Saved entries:
========================================

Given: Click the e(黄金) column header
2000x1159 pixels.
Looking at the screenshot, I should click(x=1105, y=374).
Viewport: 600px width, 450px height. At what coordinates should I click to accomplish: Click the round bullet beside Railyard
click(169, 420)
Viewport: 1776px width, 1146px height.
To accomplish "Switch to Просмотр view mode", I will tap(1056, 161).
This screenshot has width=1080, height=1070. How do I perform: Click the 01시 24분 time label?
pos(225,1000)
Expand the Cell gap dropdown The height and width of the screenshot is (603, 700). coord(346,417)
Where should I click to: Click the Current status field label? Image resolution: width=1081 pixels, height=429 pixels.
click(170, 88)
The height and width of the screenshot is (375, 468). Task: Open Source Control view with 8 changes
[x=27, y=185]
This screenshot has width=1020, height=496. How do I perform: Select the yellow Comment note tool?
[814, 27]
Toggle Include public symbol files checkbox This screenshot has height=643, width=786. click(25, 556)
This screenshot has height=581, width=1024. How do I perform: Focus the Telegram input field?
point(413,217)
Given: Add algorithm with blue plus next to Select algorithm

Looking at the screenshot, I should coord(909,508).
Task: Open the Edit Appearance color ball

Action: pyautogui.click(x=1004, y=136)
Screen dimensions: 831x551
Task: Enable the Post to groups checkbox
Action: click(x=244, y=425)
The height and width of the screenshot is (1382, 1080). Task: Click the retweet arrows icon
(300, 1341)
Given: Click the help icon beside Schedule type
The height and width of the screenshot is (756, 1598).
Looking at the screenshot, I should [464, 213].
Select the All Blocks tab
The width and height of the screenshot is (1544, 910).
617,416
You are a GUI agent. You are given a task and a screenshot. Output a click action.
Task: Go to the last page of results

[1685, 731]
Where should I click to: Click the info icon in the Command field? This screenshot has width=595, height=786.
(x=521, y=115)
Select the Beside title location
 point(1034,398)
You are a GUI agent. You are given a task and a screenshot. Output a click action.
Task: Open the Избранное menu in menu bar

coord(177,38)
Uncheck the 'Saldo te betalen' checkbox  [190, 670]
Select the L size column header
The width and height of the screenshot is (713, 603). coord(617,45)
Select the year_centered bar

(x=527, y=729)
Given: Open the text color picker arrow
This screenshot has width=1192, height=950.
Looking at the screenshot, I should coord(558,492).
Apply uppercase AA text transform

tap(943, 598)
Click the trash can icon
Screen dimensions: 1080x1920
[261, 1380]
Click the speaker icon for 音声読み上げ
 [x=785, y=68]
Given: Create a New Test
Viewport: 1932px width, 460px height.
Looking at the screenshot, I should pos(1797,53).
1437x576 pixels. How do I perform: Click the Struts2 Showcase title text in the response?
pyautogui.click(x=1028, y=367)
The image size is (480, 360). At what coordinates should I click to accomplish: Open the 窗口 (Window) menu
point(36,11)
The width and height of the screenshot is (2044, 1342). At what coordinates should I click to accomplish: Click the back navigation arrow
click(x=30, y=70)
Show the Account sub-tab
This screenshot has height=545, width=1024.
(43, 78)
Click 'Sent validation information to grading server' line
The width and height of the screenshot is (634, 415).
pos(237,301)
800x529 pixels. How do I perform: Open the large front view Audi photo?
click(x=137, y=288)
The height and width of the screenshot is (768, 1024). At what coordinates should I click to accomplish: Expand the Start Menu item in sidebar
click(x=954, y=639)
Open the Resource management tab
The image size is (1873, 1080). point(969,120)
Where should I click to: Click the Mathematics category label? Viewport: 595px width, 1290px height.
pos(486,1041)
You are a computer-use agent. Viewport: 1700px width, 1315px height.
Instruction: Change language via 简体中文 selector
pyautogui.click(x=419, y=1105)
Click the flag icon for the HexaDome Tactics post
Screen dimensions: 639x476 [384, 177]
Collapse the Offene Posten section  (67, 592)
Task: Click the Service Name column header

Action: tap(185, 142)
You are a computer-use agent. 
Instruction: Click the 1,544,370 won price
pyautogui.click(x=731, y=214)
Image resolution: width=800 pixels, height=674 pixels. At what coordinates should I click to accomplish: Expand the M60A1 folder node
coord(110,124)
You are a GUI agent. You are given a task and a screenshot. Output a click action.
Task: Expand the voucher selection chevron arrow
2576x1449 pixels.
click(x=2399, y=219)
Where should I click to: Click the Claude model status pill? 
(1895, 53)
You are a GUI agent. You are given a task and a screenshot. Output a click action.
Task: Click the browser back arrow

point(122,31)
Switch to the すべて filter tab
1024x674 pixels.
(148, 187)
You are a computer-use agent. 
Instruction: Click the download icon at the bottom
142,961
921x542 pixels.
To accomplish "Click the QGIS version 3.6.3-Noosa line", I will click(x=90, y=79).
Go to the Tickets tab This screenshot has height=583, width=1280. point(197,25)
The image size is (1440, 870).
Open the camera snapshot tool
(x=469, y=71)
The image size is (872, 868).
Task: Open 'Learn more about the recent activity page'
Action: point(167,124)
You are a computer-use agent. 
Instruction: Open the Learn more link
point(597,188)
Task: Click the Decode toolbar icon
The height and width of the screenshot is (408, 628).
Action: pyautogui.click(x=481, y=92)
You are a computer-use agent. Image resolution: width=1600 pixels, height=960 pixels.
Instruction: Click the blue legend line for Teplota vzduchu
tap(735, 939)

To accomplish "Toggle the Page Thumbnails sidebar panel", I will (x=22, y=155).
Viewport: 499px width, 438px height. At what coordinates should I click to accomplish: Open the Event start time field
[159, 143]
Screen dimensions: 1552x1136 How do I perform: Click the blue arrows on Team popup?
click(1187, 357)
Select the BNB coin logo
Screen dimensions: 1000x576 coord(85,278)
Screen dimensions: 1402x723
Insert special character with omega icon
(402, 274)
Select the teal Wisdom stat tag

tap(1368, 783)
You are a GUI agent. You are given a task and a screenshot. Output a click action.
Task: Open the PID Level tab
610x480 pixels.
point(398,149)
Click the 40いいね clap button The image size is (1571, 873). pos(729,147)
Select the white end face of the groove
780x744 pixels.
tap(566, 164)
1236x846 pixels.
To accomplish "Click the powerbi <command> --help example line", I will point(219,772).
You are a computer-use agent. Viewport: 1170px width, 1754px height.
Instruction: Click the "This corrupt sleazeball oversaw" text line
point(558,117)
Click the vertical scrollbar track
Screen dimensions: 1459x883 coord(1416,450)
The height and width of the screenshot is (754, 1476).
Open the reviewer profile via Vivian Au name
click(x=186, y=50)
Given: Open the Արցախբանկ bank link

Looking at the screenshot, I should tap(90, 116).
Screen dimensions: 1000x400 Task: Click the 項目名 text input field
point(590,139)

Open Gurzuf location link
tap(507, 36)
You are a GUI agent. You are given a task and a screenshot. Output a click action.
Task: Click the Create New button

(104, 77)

========================================

Work required: Every entry is to be repeated precisely as it stands.

Task solution:
Given: Click the e(黄金) column header
2000x1159 pixels.
Looking at the screenshot, I should click(x=1105, y=374).
Viewport: 600px width, 450px height. At what coordinates should I click to accomplish: Click the round bullet beside Railyard
click(169, 420)
Viewport: 1776px width, 1146px height.
To accomplish "Switch to Просмотр view mode", I will tap(1056, 161).
This screenshot has width=1080, height=1070. How do I perform: Click the 01시 24분 time label?
pos(225,1000)
Expand the Cell gap dropdown The height and width of the screenshot is (603, 700). coord(346,417)
Where should I click to: Click the Current status field label? Image resolution: width=1081 pixels, height=429 pixels.
click(170, 88)
The height and width of the screenshot is (375, 468). Task: Open Source Control view with 8 changes
[x=27, y=185]
This screenshot has width=1020, height=496. How do I perform: Select the yellow Comment note tool?
[814, 27]
Toggle Include public symbol files checkbox This screenshot has height=643, width=786. click(25, 556)
This screenshot has height=581, width=1024. How do I perform: Focus the Telegram input field?
point(413,217)
Given: Add algorithm with blue plus next to Select algorithm

Looking at the screenshot, I should coord(909,508).
Task: Open the Edit Appearance color ball

Action: pyautogui.click(x=1004, y=136)
Screen dimensions: 831x551
Task: Enable the Post to groups checkbox
Action: click(x=244, y=425)
The height and width of the screenshot is (1382, 1080). Task: Click the retweet arrows icon
(300, 1341)
Given: Click the help icon beside Schedule type
The height and width of the screenshot is (756, 1598).
Looking at the screenshot, I should [464, 213].
Select the All Blocks tab
The width and height of the screenshot is (1544, 910).
617,416
You are a GUI agent. You are given a task and a screenshot. Output a click action.
Task: Go to the last page of results

[1685, 731]
Where should I click to: Click the info icon in the Command field? This screenshot has width=595, height=786.
(x=521, y=115)
Select the Beside title location
 point(1034,398)
You are a GUI agent. You are given a task and a screenshot. Output a click action.
Task: Open the Избранное menu in menu bar

coord(177,38)
Uncheck the 'Saldo te betalen' checkbox  [190, 670]
Select the L size column header
The width and height of the screenshot is (713, 603). coord(617,45)
Select the year_centered bar

(x=527, y=729)
Given: Open the text color picker arrow
This screenshot has width=1192, height=950.
Looking at the screenshot, I should coord(558,492).
Apply uppercase AA text transform

tap(943, 598)
Click the trash can icon
Screen dimensions: 1080x1920
[261, 1380]
Click the speaker icon for 音声読み上げ
 [x=785, y=68]
Given: Create a New Test
Viewport: 1932px width, 460px height.
Looking at the screenshot, I should pos(1797,53).
1437x576 pixels. How do I perform: Click the Struts2 Showcase title text in the response?
pyautogui.click(x=1028, y=367)
The image size is (480, 360). At what coordinates should I click to accomplish: Open the 窗口 (Window) menu
point(36,11)
The width and height of the screenshot is (2044, 1342). At what coordinates should I click to accomplish: Click the back navigation arrow
click(x=30, y=70)
Show the Account sub-tab
This screenshot has height=545, width=1024.
(43, 78)
Click 'Sent validation information to grading server' line
The width and height of the screenshot is (634, 415).
pos(237,301)
800x529 pixels. How do I perform: Open the large front view Audi photo?
click(x=137, y=288)
The height and width of the screenshot is (768, 1024). At what coordinates should I click to accomplish: Expand the Start Menu item in sidebar
click(x=954, y=639)
Open the Resource management tab
The image size is (1873, 1080). point(969,120)
Where should I click to: Click the Mathematics category label? Viewport: 595px width, 1290px height.
pos(486,1041)
You are a computer-use agent. Viewport: 1700px width, 1315px height.
Instruction: Change language via 简体中文 selector
pyautogui.click(x=419, y=1105)
Click the flag icon for the HexaDome Tactics post
Screen dimensions: 639x476 [384, 177]
Collapse the Offene Posten section  (67, 592)
Task: Click the Service Name column header

Action: tap(185, 142)
You are a computer-use agent. 
Instruction: Click the 1,544,370 won price
pyautogui.click(x=731, y=214)
Image resolution: width=800 pixels, height=674 pixels. At what coordinates should I click to accomplish: Expand the M60A1 folder node
coord(110,124)
You are a GUI agent. You are given a task and a screenshot. Output a click action.
Task: Expand the voucher selection chevron arrow
2576x1449 pixels.
click(x=2399, y=219)
Where should I click to: Click the Claude model status pill? 
(1895, 53)
You are a GUI agent. You are given a task and a screenshot. Output a click action.
Task: Click the browser back arrow

point(122,31)
Switch to the すべて filter tab
1024x674 pixels.
(148, 187)
You are a computer-use agent. 
Instruction: Click the download icon at the bottom
142,961
921x542 pixels.
To accomplish "Click the QGIS version 3.6.3-Noosa line", I will click(x=90, y=79).
Go to the Tickets tab This screenshot has height=583, width=1280. point(197,25)
The image size is (1440, 870).
Open the camera snapshot tool
(x=469, y=71)
The image size is (872, 868).
Task: Open 'Learn more about the recent activity page'
Action: point(167,124)
You are a computer-use agent. 
Instruction: Open the Learn more link
point(597,188)
Task: Click the Decode toolbar icon
The height and width of the screenshot is (408, 628).
Action: pyautogui.click(x=481, y=92)
You are a computer-use agent. Image resolution: width=1600 pixels, height=960 pixels.
Instruction: Click the blue legend line for Teplota vzduchu
tap(735, 939)

To accomplish "Toggle the Page Thumbnails sidebar panel", I will (x=22, y=155).
Viewport: 499px width, 438px height. At what coordinates should I click to accomplish: Open the Event start time field
[159, 143]
Screen dimensions: 1552x1136 How do I perform: Click the blue arrows on Team popup?
click(1187, 357)
Select the BNB coin logo
Screen dimensions: 1000x576 coord(85,278)
Screen dimensions: 1402x723
Insert special character with omega icon
(402, 274)
Select the teal Wisdom stat tag

tap(1368, 783)
You are a GUI agent. You are given a task and a screenshot. Output a click action.
Task: Open the PID Level tab
610x480 pixels.
point(398,149)
Click the 40いいね clap button The image size is (1571, 873). pos(729,147)
Select the white end face of the groove
780x744 pixels.
tap(566, 164)
1236x846 pixels.
To accomplish "Click the powerbi <command> --help example line", I will point(219,772).
You are a computer-use agent. Viewport: 1170px width, 1754px height.
Instruction: Click the "This corrupt sleazeball oversaw" text line
point(558,117)
Click the vertical scrollbar track
Screen dimensions: 1459x883 coord(1416,450)
The height and width of the screenshot is (754, 1476).
Open the reviewer profile via Vivian Au name
click(x=186, y=50)
Given: Open the Արցախբանկ bank link

Looking at the screenshot, I should tap(90, 116).
Screen dimensions: 1000x400 Task: Click the 項目名 text input field
point(590,139)

Open Gurzuf location link
tap(507, 36)
You are a GUI agent. You are given a task and a screenshot. Output a click action.
Task: Click the Create New button

(104, 77)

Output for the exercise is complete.